281: Penalty Shot
281: Penalty Shot
Penalty Shot
by Ishion Hutchinson
Read the automated transcript.
Then there was this boy who rafted to school,
his dad a dark profile in cold morning air,
lean and curved, as we gathered on the peninsula
for early devotions, the punctual light crossing
the battlement; we answered “present” or “absent”
to names shouted, fidgeting in our class lines.
Quiet boy, khaki pants rolled up, smelling of fish
scales and lime. Christ, he could strike the football
like a killer, but we were all animals on the playfield,
and when we ran out of nicknames for him,
he became No Name Boy, because he didn’t
talk much, and never challenged the names we gave.

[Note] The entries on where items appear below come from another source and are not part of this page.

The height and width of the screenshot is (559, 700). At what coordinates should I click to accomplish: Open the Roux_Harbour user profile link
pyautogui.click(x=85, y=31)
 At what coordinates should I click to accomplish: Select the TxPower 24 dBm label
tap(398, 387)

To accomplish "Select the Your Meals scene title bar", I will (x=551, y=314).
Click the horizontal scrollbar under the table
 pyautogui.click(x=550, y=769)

When the sea swallowed going-home bells,
we rushed hell-loose to the bus stop, firing insults
and next-day’s war threats, but he walked slowly,
turning at the cliff’s gate, stopping to roll up his pants.

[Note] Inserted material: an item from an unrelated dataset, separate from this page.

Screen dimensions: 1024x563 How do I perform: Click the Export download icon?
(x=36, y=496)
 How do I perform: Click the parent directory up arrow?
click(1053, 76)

I shouted to him one evening as he got down
on his knee: “School tomorrow?” He looked through
the right angles of his leg, certain I didn’t know
his name. A strange thing passed between us,
a bent ball, skidding towards the two open posts,
and there I was in the clearing, no defenders,
but I stalled at the shot, until now I recall
his real name, in the jerk of memory’s net: Eusebius Titus.